# Negril.com Message Board Forums > South Coast Message Board >  Grocery store $ vs  a local cook?

## gowenback

Used to visit every year, skipped last three winters and now we are throwin a towel at winter and headed back 100% spur of moment.....(.pretty cool eh?,) Last 4 or 5 seasons we visited it was a nice mix of cooking in the board house, and going out for some meals. New roof this time,same area, and now we have option of a cook. Any recent trips with same choices? By the looks of most Negril websites food pricing has gone up fast the last three years. Coin is an issue for us this trip, we will be only 1 store trip for a 10 day stay.    Choice tween a cooks markup (and availability of local), or fixed gouge price at grocery(like the locals)..........cooking/cleanup not an issue.....just overall costs. ANY input would be oh so nice.......Thanx

----------


## Jim-Donna

I really enjoy having a cook. In my job I have to cook for many all the time so no cooking is a true vacation for me. However I know I could cook cheaper.
Where we stay they ask for 30.00pp per day. seems like a lot to me. 
Jim and I are not big eaters. Fruit and eggs, toast for breakfast, tuna or cheese sandwich for lunch, chicken or fish for supper.
The trouble with me is I have yet to see a receipt for the food. 
Also one day a woman with a few items for sale stopped by and I bought a couple of things. As she was leaving she said something curious...and I quote " Spend your own money" ....nothing more was said.
Was she trying to tell me something? There has never been any $ left from the food kitty.
This year we will be with my brother and his wife, so the $ has to be accounted for.
We will be insisting on all food and drinks receipts.
So we will see how it goes.
Anyone else have any insight our experience with cooks?

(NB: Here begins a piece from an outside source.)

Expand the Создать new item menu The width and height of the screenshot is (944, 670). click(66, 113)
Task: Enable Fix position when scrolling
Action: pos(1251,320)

With all that said I LOVE having a cook.......makes me feel like a "queen for a week"

----------


## Chrispy

When we went last year we sent some money ahead for the chef to buy some basics as well as cooking supplies - oil, flour spices etc.  I was a little skeptical as well so we did the rest of the shopping in Mo Bay before driving to TB.  We then bought fresh produce, fish, and lobster there in TB form locals.  Produce car drives by each day and will stop at each house.  We bought fish and lobster straight from the boat on the beach.  Our chef had the receipt for the stuff she bought as well as change she used to buy fresh chicken.  There are also many good little cook shops that have cheap meals, 3 dollar lunch at Likkel Diamond! Overall I thought the prices for food and drink at most places were cheaper than Negril.

----------


## TAH

Where is Likkle Diamond?

----------


## gowenback

Thanks for the input.Really will do to ease our minds. The difference between an ordeal and adventure is all in attitude!!! 1 sleep,5 hours and vroom vroom, goodbye snow.

----------


## JitterBug

gowenback, how did it go? care to share?

----------


## JitterBug

> I really enjoy having a cook. In my job I have to cook for many all the time so no cooking is a true vacation for me. However I know I could cook cheaper.
> Where we stay they ask for 30.00pp per day. seems like a lot to me. 
> Jim and I are not big eaters. Fruit and eggs, toast for breakfast, tuna or cheese sandwich for lunch, chicken or fish for supper.
> The trouble with me is I have yet to see a receipt for the food. 
> Also one day a woman with a few items for sale stopped by and I bought a couple of things. As she was leaving she said something curious...and I quote " Spend your own money" ....nothing more was said.
> Was she trying to tell me something? There has never been any $ left from the food kitty.
> This year we will be with my brother and his wife, so the $ has to be accounted for.
> We will be insisting on all food and drinks receipts.
> So we will see how it goes.
> ...


donna, your quote seems self explanatory . . . read it again . . .

----------


## Jim-Donna

Well for us it was perfect.
In advance, I made sure Miss Millie knew a close record of expenses needed to be kept. Food Kitty was set at 700.00 for four adults 7 days.
That included 8 crates of red stripes and four cases of water and all the food.
We had a full breakfast daily, Miss Millie would make up something for lunch if we wanted.
Sometimes we just ate leftovers for lunch, or ate out. We even threw a little party for my Brother, and a lot of people came we had chicken and lobster salad ( from Frozen lobster) birthday cake potato salad....It was a fun evening. At the end of our stay Miss Millie gave me all the receipts and 100.00 us change.
I felt it was fair.

Jitterbug.....you are correct ~~

----------


## Rumghoul

$700 for 7 days for four is very reasonable.  We always send money ahead to fully stock our kitty then we stop in Black River for our beer, wine, rum, wata and mixers so our cook doesn't have to carry the heavy stuff since we have a driver.  We have stayed in a few different villas and for the most part have always gotten our receipts and a quite a bit of $$ back.  Love having a cook for sure - I have now perfected my own rice and peas and coconut shrimp!  Last year our cook gave me several seasoning packets she uses to take home with me.

----------


## Jim-Donna

Sweet Rumghoul~~

----------